# Форум для размышляющих > Моя проблема >  Как же все надоело

## Судмитрий

Больше нет сил жить на этом пустом белом свете. Трудно существовать в идиотском вакууме. Со всех сторон окружающая действительность ищет пути как тебя уничтожить. Кругом одна враждебность. Я тоже буду враждебным. Тоже буду всех уничтожать. А потом уничтожу себя. У непрерывной последовательности должно быть необратимое завершение, вершина успеха. 

Каждый сам является мерилом своей жизни. Не надо слушать никого. Задумал дело - выполняй во что бы то ни стало.
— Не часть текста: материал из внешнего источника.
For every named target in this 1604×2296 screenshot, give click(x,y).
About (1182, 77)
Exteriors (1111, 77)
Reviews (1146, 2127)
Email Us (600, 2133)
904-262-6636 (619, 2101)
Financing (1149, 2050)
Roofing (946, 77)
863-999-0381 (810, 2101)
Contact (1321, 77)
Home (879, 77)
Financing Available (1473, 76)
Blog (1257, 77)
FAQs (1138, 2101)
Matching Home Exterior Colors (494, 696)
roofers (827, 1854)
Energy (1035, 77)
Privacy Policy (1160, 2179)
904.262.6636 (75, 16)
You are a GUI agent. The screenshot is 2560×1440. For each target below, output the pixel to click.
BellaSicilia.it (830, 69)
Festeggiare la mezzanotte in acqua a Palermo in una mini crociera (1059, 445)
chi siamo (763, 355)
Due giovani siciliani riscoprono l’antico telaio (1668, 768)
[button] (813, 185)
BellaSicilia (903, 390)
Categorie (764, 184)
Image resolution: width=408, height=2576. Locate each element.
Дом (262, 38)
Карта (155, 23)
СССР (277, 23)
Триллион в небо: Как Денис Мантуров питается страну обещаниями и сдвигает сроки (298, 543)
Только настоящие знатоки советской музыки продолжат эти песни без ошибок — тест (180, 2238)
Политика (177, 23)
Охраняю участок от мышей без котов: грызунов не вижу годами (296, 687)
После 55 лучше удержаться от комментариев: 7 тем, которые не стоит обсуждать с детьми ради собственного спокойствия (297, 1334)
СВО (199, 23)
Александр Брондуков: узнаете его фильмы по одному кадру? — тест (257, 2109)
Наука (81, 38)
Человек существует пока он действует в реальном мире, а не в фантазиях. Если же ничего не делать, то прекращается существование. Его поглощает тьма. Его разум покрывается плесенью.

----------


## Proxima

> Тоже буду всех уничтожать. А потом уничтожу себя


 Воу-воу, полегче!

Подробнее можно? Что случилось?... ну или происходит давно

----------


## Судмитрий

Все как всех. Работы нет (и не будет), девушки нет (и не будет), денег нет (и не будет), образования нет (и не будет), будущего нет (и не будет). Короче ничего нет, и никогда не будет.

Вывод - я не существую. Только лишь где-то болтается чье-то бренное тело, якобы мое.

Зачем болтаться, занимать жилплощадь, тратить бесценные ресурсы, отбирать их у человечества? Я не хочу быть жадным - подарю воздух, которым дышал бы, еду, которую ел бы, жилплощадь, на которой жил бы. Пусть пользуются те, кому нужнее. Но это не причина, это положительные моменты.

----------


## Proxima

Ок. Понял. 
Какова же причина конкретная тогда?

Да, и других зачем, за что уничтожать?

----------


## Судмитрий

Причин нет (причина не является причиной), есть следствие.
Другие постоянно думают о суициде, но боятся. А я им помогу. Я же добрый (пока живой).

----------


## Proxima

Другие, это кто? Не все же.

----------


## Судмитрий

Будем считать что все. Не каждый же может признаться.

----------


## Proxima

Думаю, другие сами управятся, когда пожелают. 

А твои личные проблемы ещё нуждаются в решении, или ты уже всё для себя решил?

----------


## Судмитрий

Ладно, зачем говорить, разбираться.
Не надо ничего доказывать. Слова обманчивы, они скрываю реальное положение вещей.

----------


## Proxima

Как хочешь. Но других зачем цеплять из-за своих неудач?

----------


## zmejka

Судмитрий, кому польза?? Тем, кто погибнет, вовсе этого не желая, и оставит детей сиротами?? Или польза детям, которые погибнут в том же теракте?? 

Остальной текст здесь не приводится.